Estimada inicialmente entre 2 e 4 milhões de dólares, a peça foi vendida no leilão titulado "Jim Irsay Collection: All of Fame" — evento que reuniu uma enorme coleção pertencente ao ex-proprietário do time de futebol americano Indianapolis Colts. Irsay havia adquirido a Black Strat em 2019 por 3,97 milhões de dólares, cifra que na ocasião estabeleceu um recorde pessoal e chamou a atenção do mercado de memorabilia musical.
Após o falecimento de Jim Irsay, em maio de 2025, sua família decidiu colocar à venda a vasta coleção de instrumentos. Na primeira das três sessões ao vivo do leilão, todas as 44 lotes foram arrematados, com uma valorização média que quase quadruplicou e um total superior a 84 milhões de dólares, com comissões incluídas — um verdadeiro espelho do tempo em que objetos culturais se transformam em índices de memória e mercado.
No pódio das guitarras mais caras também figuram a Doug Irwin tocada por Jerry Garcia, vendida por 11,5 milhões de dólares, e a Fender Mustang usada por Kurt Cobain no vídeo de Smells Like Teen Spirit, arrematada por 6,907 milhões de dólares. Em 2020, a Martin D-18E de 1959 — associada ao icônico especial “MTV Unplugged” de Kurt Cobain — havia alcançado 6,01 milhões de dólares, superando o recorde anterior.

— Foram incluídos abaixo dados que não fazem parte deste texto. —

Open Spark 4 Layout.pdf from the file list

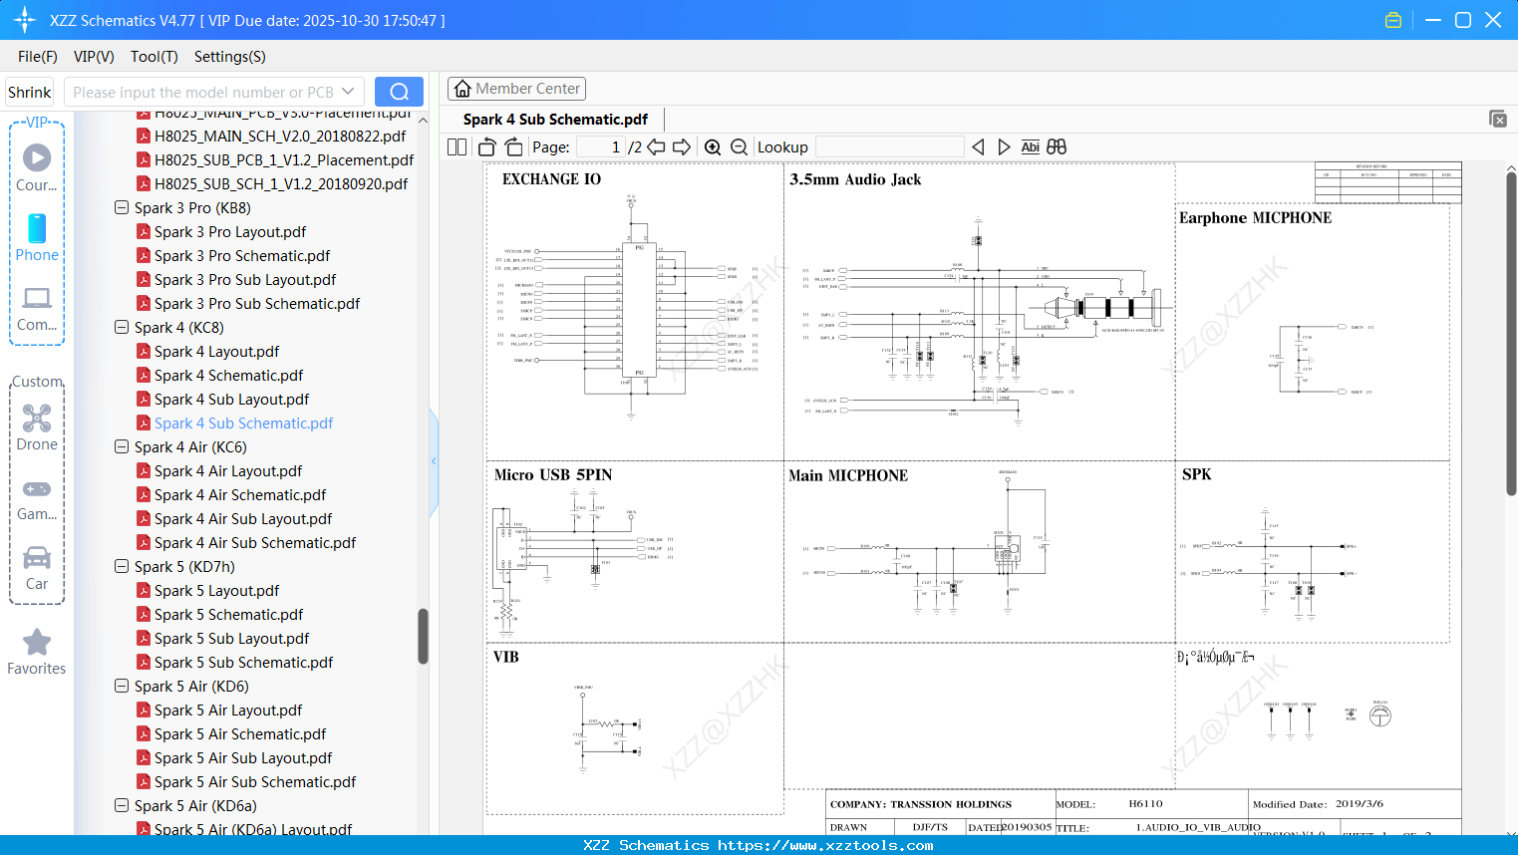click(x=216, y=351)
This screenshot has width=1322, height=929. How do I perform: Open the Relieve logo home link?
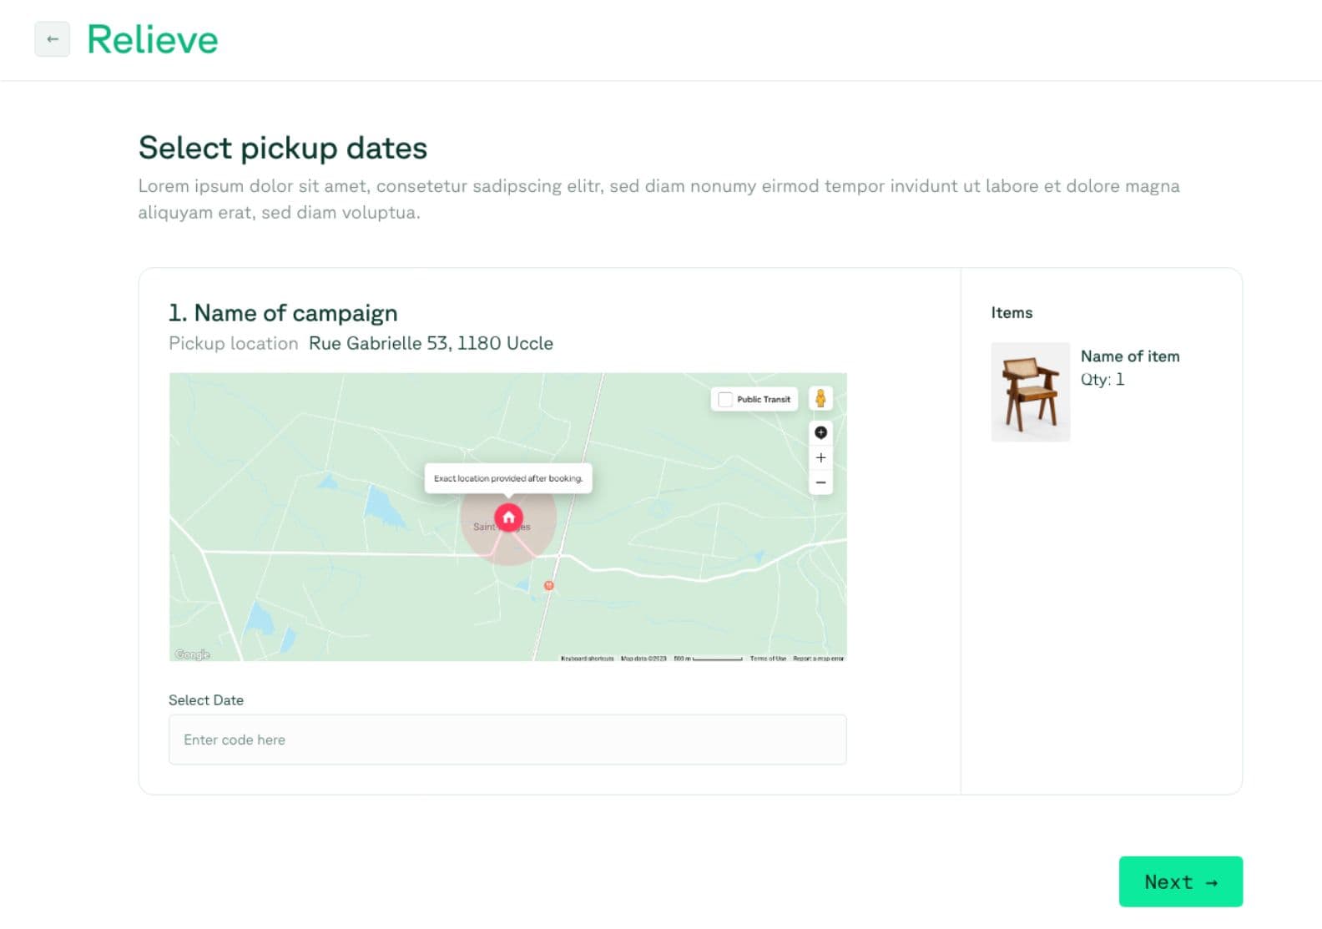click(152, 39)
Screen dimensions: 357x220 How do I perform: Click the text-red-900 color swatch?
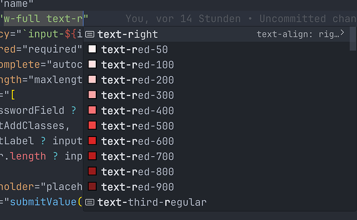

Mais do que cifras, a venda da Black Strat funciona como um recorte: mostra como o valor monetário se entrelaça ao valor simbólico. É o roteiro oculto da indústria cultural em que um instrumento deixa de ser apenas ferramenta e se converte em testemunho material de uma era. Para quem observa o zeitgeist do entretenimento, a trajetória dessa guitarra é parte do patrimônio afetivo coletivo — uma peça que, como um espelho, reflete memórias, lendas e o contínuo reframe da nossa relação com a música.
Enquanto o martelo fecha negócios e reescreve rankings, permanece a pergunta estética: quando uma guitarra entra em um museu privado, o que perdemos em performance e o que ganhamos em preservação? A Black Strat segue, enfim, na encruzilhada entre o palco e a vitrine.